Laws like these are on the books in a number of states across the country, but Settles said SB 1191 is unique in the sense that California Democrats enjoy a supermajority in their state legislature and most of the other states on the list—Vice published a list of 21 states that have laws obstructing municipal broadband buildouts—are dominated by conservative lawmakers.
However, San Francisco seems willing to test those waters as its lawmakers pledged in October to connect all its homes and businesses to a fiber optic network that the city would build and maintain.
If Long Beach were to follow in San Francisco’s footsteps—the city has been public on its current stance that it is not interested in making internet service a city-run operation—Settles said they also need to also prepare for a Chattanooga-type blitz of negative public relations campaigns, predatory marketing where incumbents could suddenly drop prices to undermine the fiber roll out, and even political donations against elected officials.
Long Beach has five city council seats up for election in 2018.
“Any kind of larger, urban area you have to have the political will to go to bat,” Settles said. “Because there will be push back of one sort or another.”
What the City of Long Beach intends to do with its fiber master plan remains to be seen. The city has yet to vote on its fiber master plan options but seems intent on not becoming an outright utility. But that doesn’t mean a faster fiber network isn’t in the cards.
Bryan Sastokas, the city’s technology and innovation chief, said that even if the city opts to adopt the lower, less expensive option outlined in its fiber master plan, it doesn’t rule out expanding on it in the future. The city’s foremost concern is providing city services, Sastokas said, but it’s open to working in tandem to improve internet access.
“Our intent isn’t to compete in the marketplace, but to provide it to allow someone else to come in and build off of it and provide a more affordable service,” Sastokas said.
Whether that would be Frontier, Charter or another third party provider would have to be negotiated, but Sastokas said that even at the lower-tiered option the city’s fiber would be within about two miles of any point in the city. From there, if a third party wanted to lease access to the fiber skeleton it would be responsible for the “last mile” digs to individual homes.
With or without an internet service provider (ISP) tenant, Sastokas said the city’s fiber network needs to expand for a multitude of reasons, including upping the city’s ability to draw businesses to Long Beach as well as creating more equitable access to internet.
If the ISPs don’t capitalize on it the fiber “seeds” planted by the city in the coming years could make it more nimble to evolving methods of broadband delivery.

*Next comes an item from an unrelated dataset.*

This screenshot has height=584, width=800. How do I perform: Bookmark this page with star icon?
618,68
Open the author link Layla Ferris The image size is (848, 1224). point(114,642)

Sastokas pointed to the recent 5G effort being made by the mobile phone industry as an example of how internet delivery to customers may change in the future.
However, those 5G mobile internet repeaters, or whatever else evolves in the industry will likely need fiber or some other wired connection to branch out from if they intend to deliver faster download speeds.
“We have to make this investment in order to have this set not only for today, but like the land use element, for ten, twenty, thirty years in the future,” Sastokas said. “We’re trying to look forward.”